# Your objective
Identify all lines of the data containing the string "screenshot" and copy them.

(Dataset excerpts Opens)

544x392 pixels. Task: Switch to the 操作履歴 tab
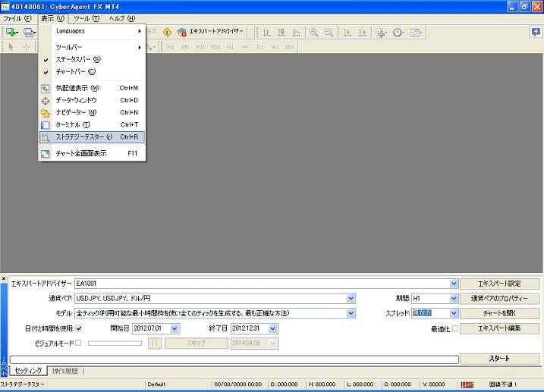(x=65, y=371)
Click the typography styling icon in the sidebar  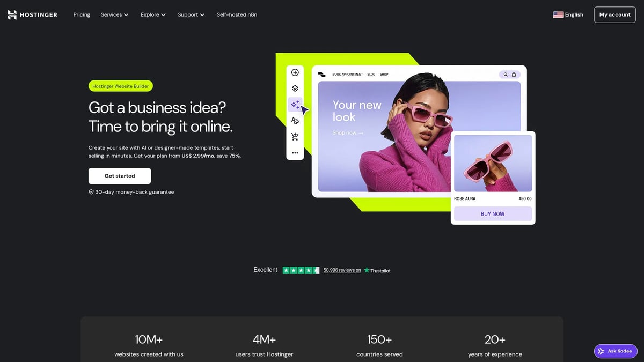(295, 120)
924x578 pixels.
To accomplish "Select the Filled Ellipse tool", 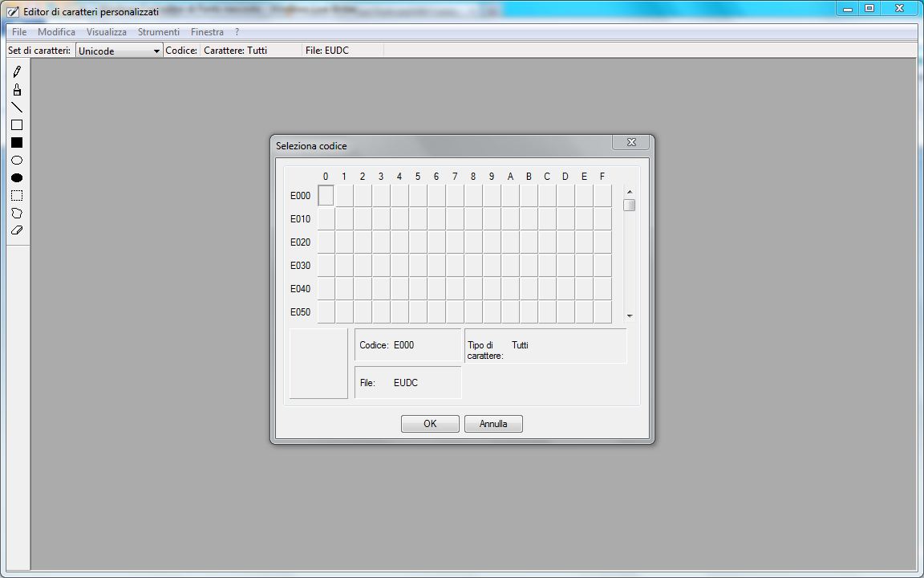I will (17, 178).
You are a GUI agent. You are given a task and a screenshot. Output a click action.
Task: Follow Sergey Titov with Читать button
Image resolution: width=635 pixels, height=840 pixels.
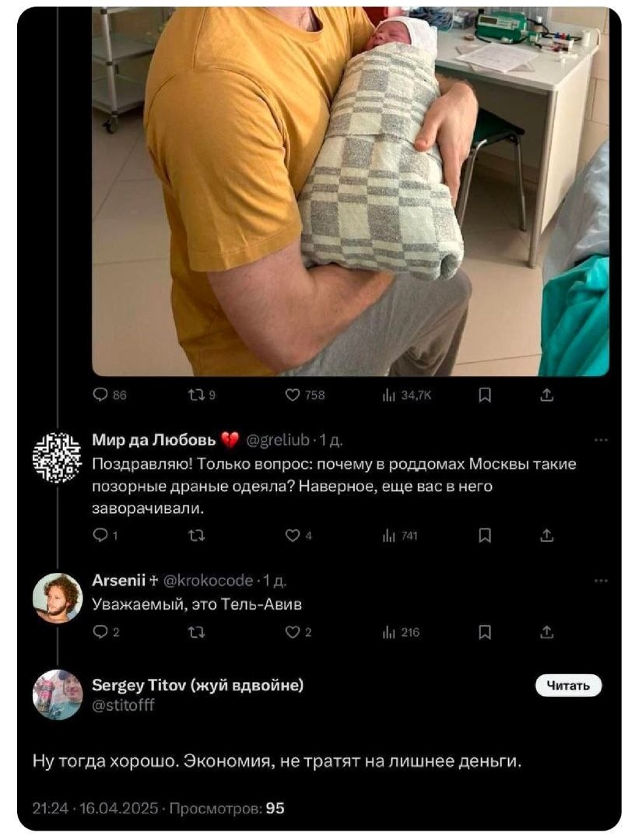(x=568, y=685)
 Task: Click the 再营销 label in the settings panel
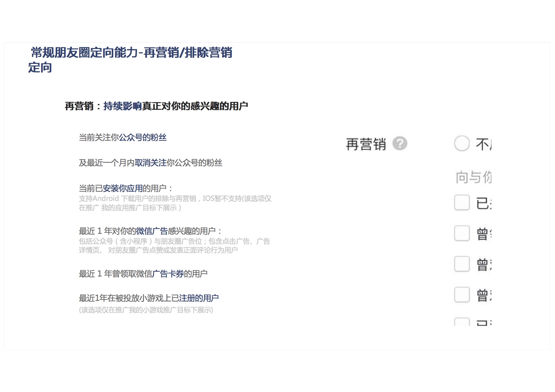click(366, 144)
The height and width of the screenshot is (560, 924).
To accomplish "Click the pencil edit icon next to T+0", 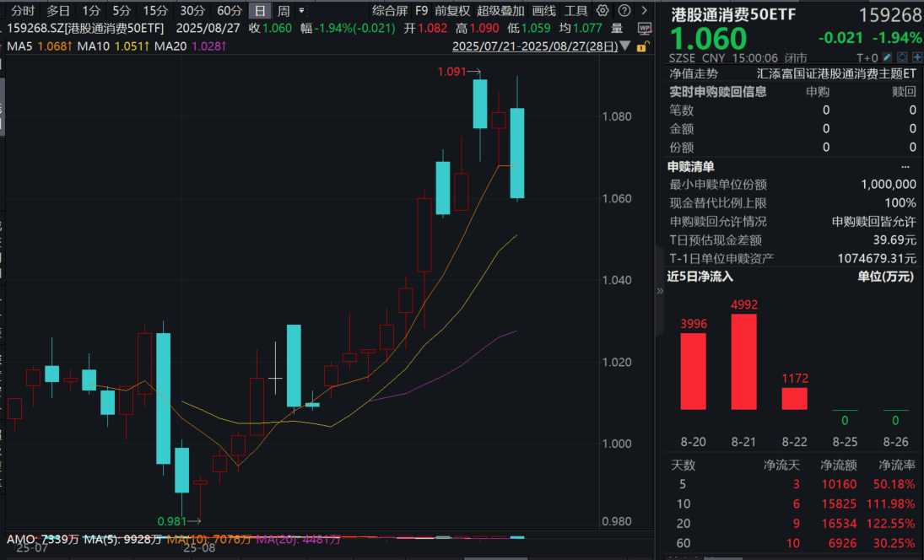I will tap(887, 57).
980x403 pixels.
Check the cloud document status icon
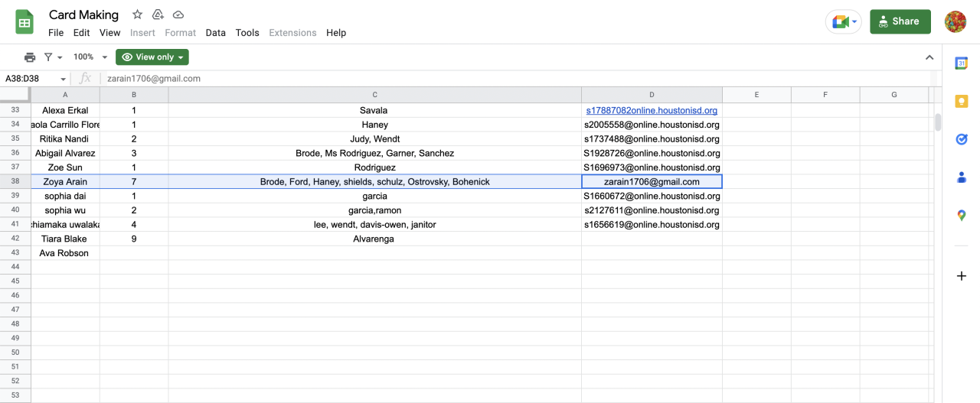pos(178,15)

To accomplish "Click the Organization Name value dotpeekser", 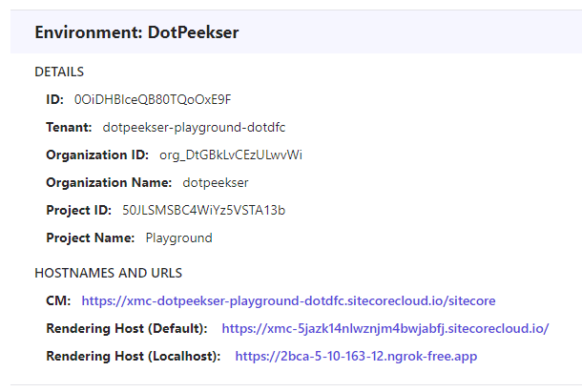I will pyautogui.click(x=216, y=182).
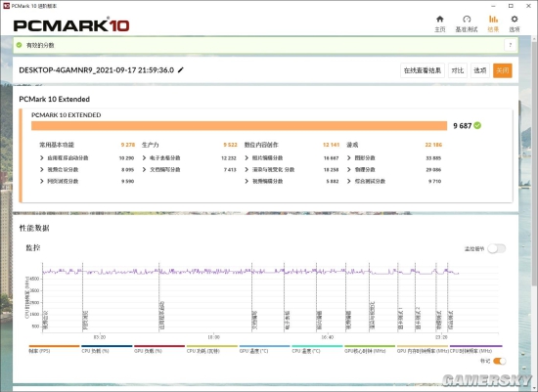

(Dataset excerpts Closes)

# Output below
You are a GUI agent. You are given a task and a screenshot. Output a click action.
The height and width of the screenshot is (560, 924).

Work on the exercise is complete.